In theory, the United Kingdom could try to put the withdrawal agreement to a fourth vote in the next two weeks. After all, May's margins of defeat have not been slender, but they are decreasing with every vote. But the prime minister's team is running out of ideas to convince the parliamentary speaker to authorize new votes on a document that legislators have already rejected three times. Alternatively, the United Kingdom could shift strategy and decide that it wants a softer form of Brexit to, for example, remain in the bloc's customs union. In a series of votes that took place on March 27, the House of Commons rejected several alternative Brexit scenarios, but remaining in the customs union was the option that lost by the narrowest margin (just eight votes). But while pursuing a softer Brexit could convince some opposition members of Parliament to support the government, it would also exacerbate the divisions within May's own Conservative Party.
The prime minister's team is running out of ideas to convince the parliamentary speaker to authorize new votes on a document that legislators have already rejected three times.

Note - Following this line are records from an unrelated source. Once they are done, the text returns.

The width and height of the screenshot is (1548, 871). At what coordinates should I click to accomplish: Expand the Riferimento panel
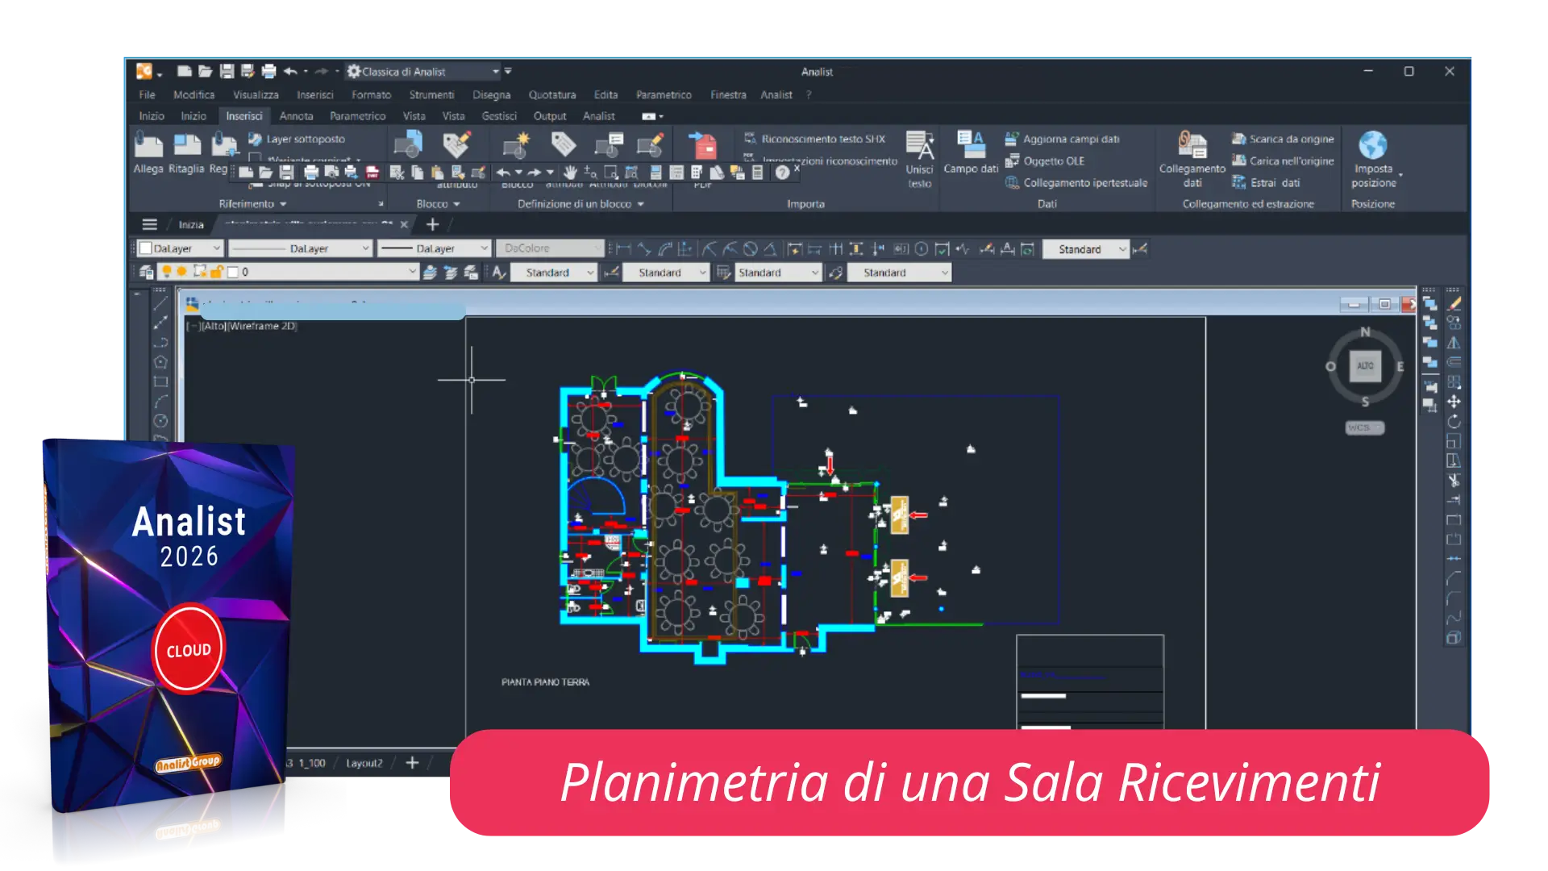pos(252,204)
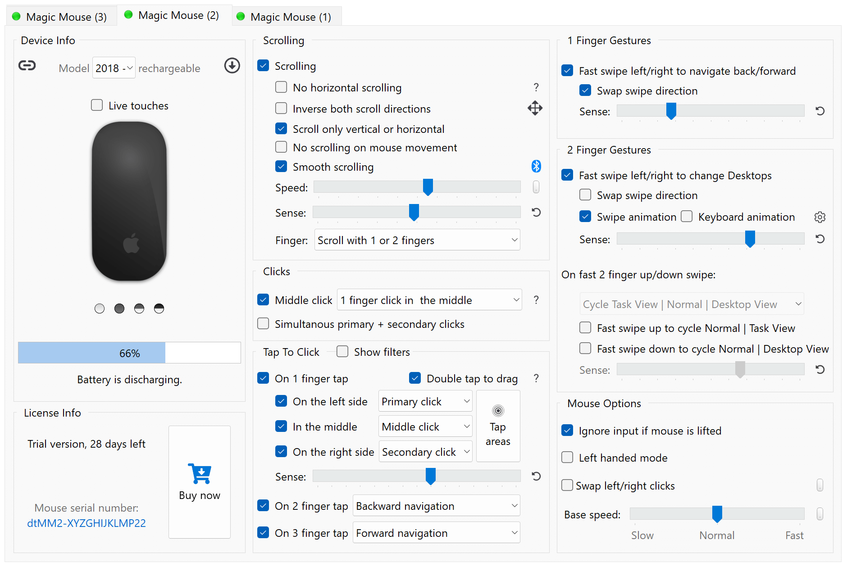847x567 pixels.
Task: Click the mouse serial number link
Action: coord(86,523)
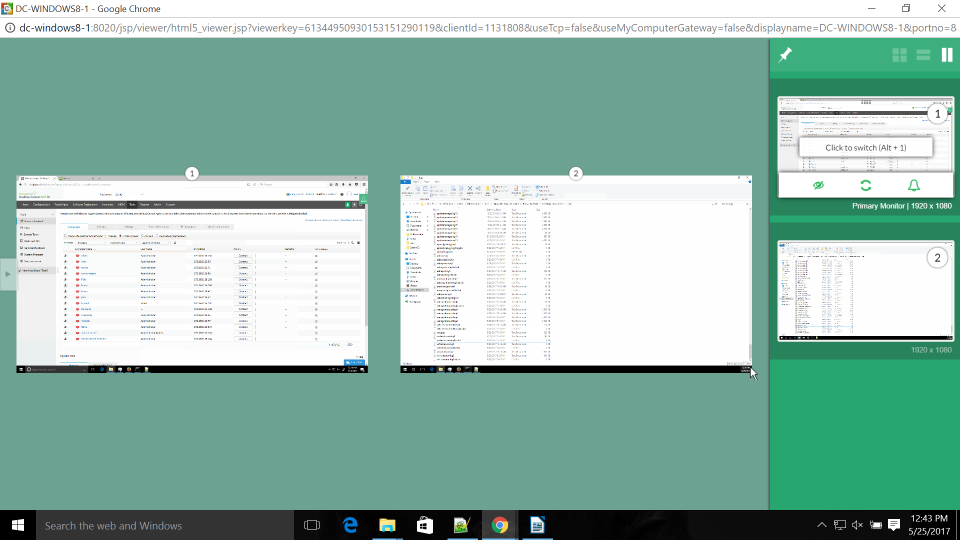Open monitor 2 preview showing File Explorer
The image size is (960, 540).
(576, 274)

Against this backdrop, the chances of an early general election are rising. May hinted at this on March 29 when she said "we are reaching the limits" of what the current House of Commons can do to avoid a disorderly Brexit. May, however, cannot do this alone: Under British law, support from two-thirds of the Commons is necessary to hold an early general election. While Labour would support an early vote, May would have to persuade her own party to hold a vote with unforeseeable consequences. She could also resign, but that would (at least initially) not trigger an early election but an internal process within the Conservative Party to appoint a new leader, who would then become prime minister.
More Votes Next Week
Parliament will write the next chapter in the Brexit saga on April 1, when it is scheduled to hold a second round of "indicative votes" on different Brexit options. This week's votes only confirmed the current fragmentation among members of Parliament, as they rejected all options (ranging from a no-deal exit to membership in the EU single market). But a ticking clock could convince lawmakers to finally throw their weight behind a new Brexit plan, which would give the government a mandate to negotiate a different Brexit. Divided among themselves, members of Parliament have repeatedly disagreed on just about everything about Brexit, but the government is running out of time to implement the only choice that most lawmakers agree on — a deal that prevents a disorderly departure from the European Union.